John Stemberger of the evangelical Florida Family Policy Council, one of the drafters of the bill, said that intelligent design could not be taught, though "criticisms" of evolution could, and the teacher would have to follow the curriculum. Stein said it was the teacher who would decide what was "scientific information", and the program officer for public policy and legal affairs of the Discovery Institute, Casey Luskin, said that intelligent design constituted "scientific information." The Miami Herald saw this as acknowledgement that the bill would make it easier to bring up religiously tinged intelligent design in public-school science classrooms. Wesley R. Elsberry considered that this would enable the Discovery Institute to recruit sympathetic teachers to introduce religiously motivated antievolution arguments, and lawsuits would depend on someone with standing being willing to become a plaintiff. John West of the Discovery Institute said that "scientific information" would be determined by science teachers themselves in consultation with their science curriculum staff and their school boards. This would bypass the Florida education standards identified by science domain experts and education experts.

The American Civil Liberties Union expressed concerns that these bills would make it easier to teach intelligent design as science in public schools:

The presumption of this bill is that all you have to do to teach something in a science class is to call it science. Simply saying something is science does not make it so and calling Intelligent Design science, does not make it science. Intelligent Design relies on the assertion that there is a supernatural creator, which inherently precludes it from being scientific, as the ACLU proved in our landmark case in Dover, PA.
— Howard Simon, Executive Director of the ACLU of Florida

The bill was also criticised for its inconsistency in only protecting the freedom of teachers to discuss anti-evolution arguments, but not other controversies:

If it's OK for science teachers to talk about controversial alternatives to Darwin, it should be OK for health teachers to talk about birth control and abortion. ... With intellectual inconsistency such as this, it's hard to see this effort as anything other than a ham-handed attempt to keep the flames of religion vs. evolution in public schools burning.
— Michael Mayo, Proposed Academic Freedom Act ripe with mumbo jumbo, South Florida Sun-Sentinel

Storms claimed she was contacted by multiple teachers who had been disciplined for speaking of alternative theories, despite those critics who said retaliation never occurred.
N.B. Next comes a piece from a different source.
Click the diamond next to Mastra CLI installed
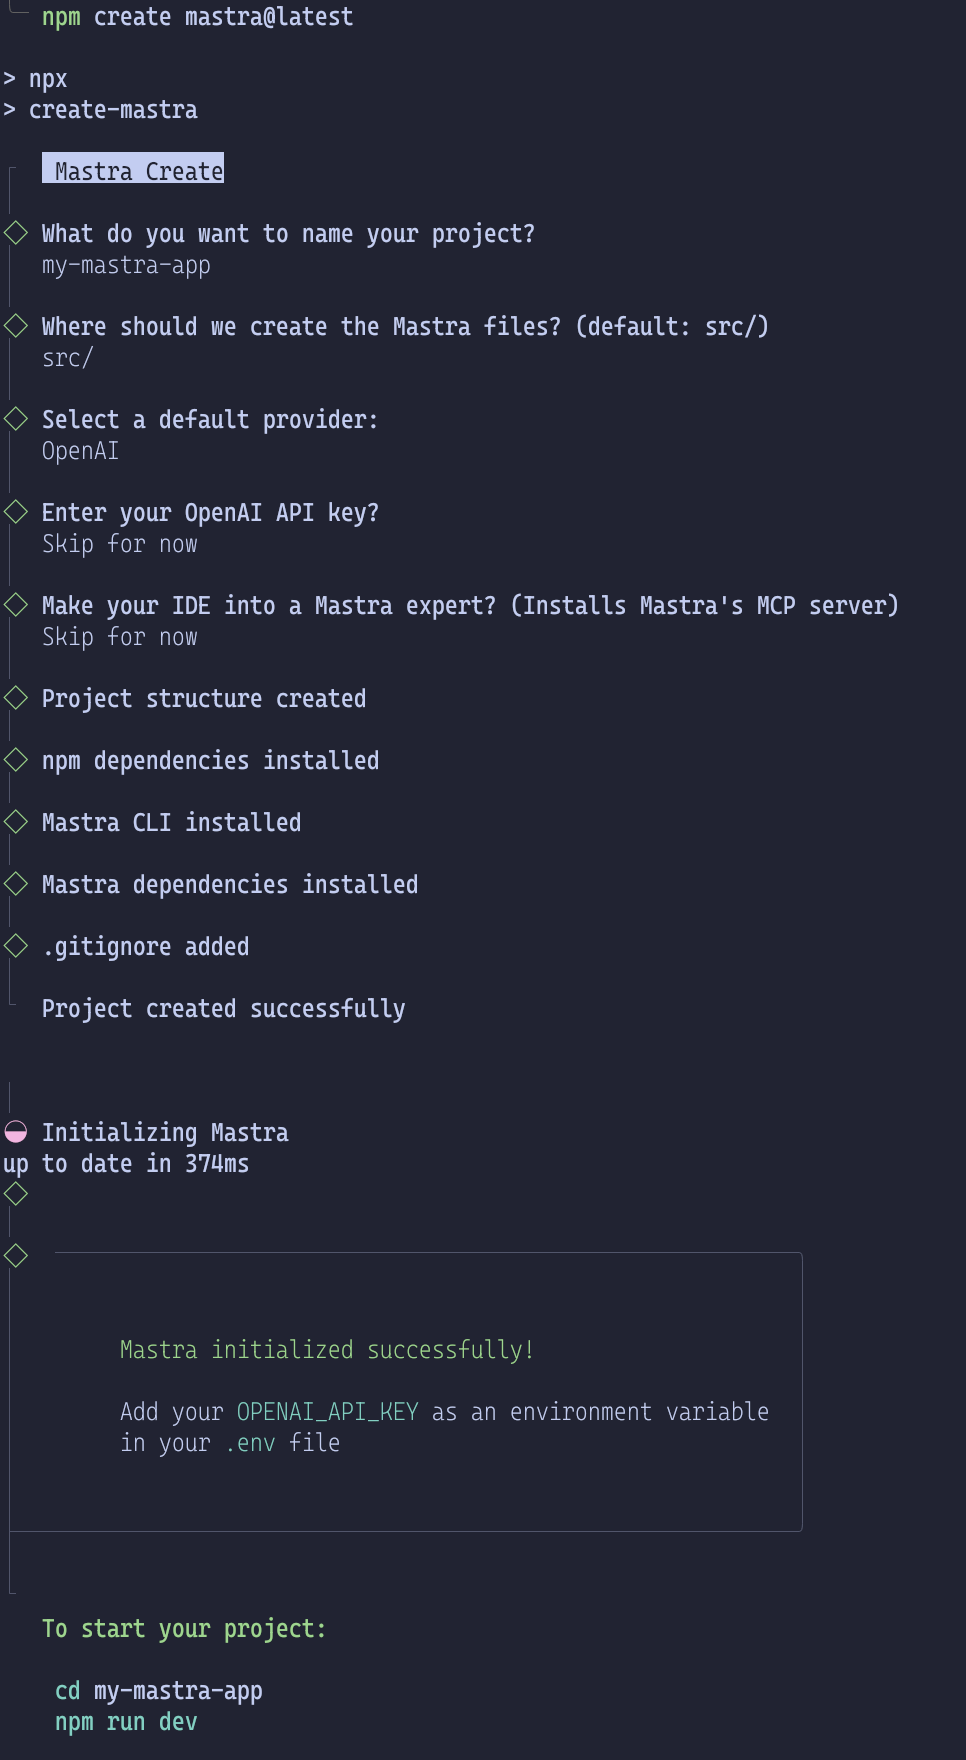Viewport: 966px width, 1760px height. coord(16,822)
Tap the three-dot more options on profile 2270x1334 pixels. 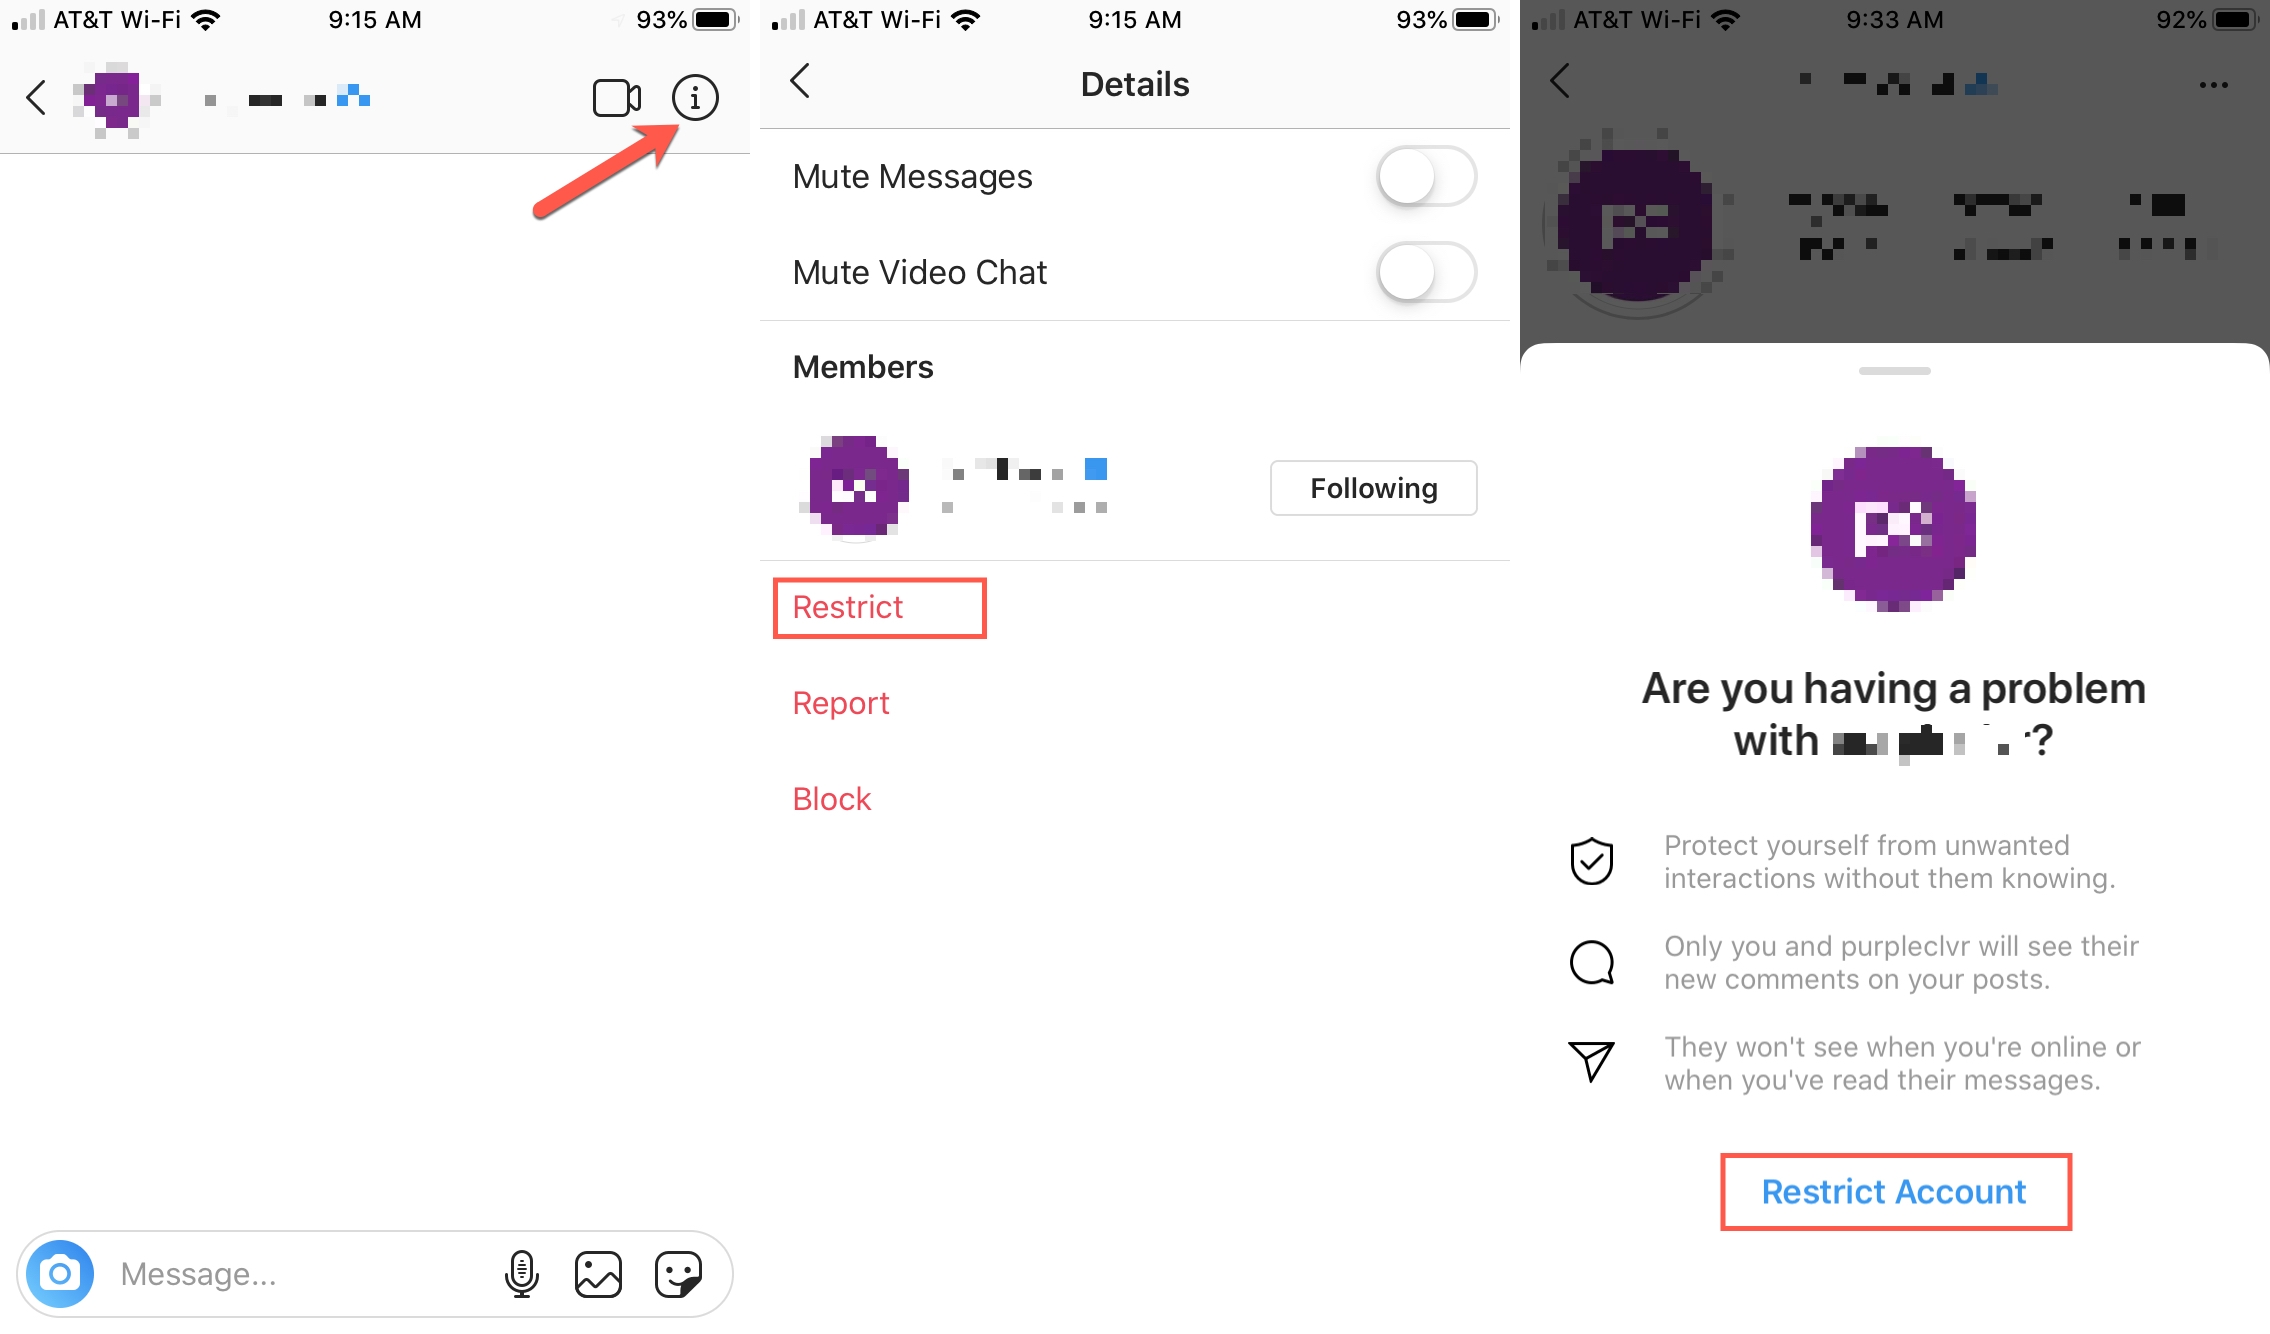pos(2213,85)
Democrats later introduced a proposal to have the protection extended to sex-education, but Storms voted against it.

A 'Bill Analysis and Fiscal Impact Statement' prepared by the Senate Education Pre-K - 12 Committee staff stated that:
- "Taken as a whole, the science standards [already] encourage teachers and students to discuss the full range of scientific evidence related to all science, including evolution."
- "According to the Department of Education, there has never been a case in Florida where a public school teacher or public school student has claimed that they have been discriminated against based on their science teaching or science course work."
- The bill creates ambiguity in its lack of definition of "biological and chemical evolution" and "objective scientific information", because it is silent on how this bill would affect teacher discipline over the science standards and by employing the word "may" in the context of student evaluation.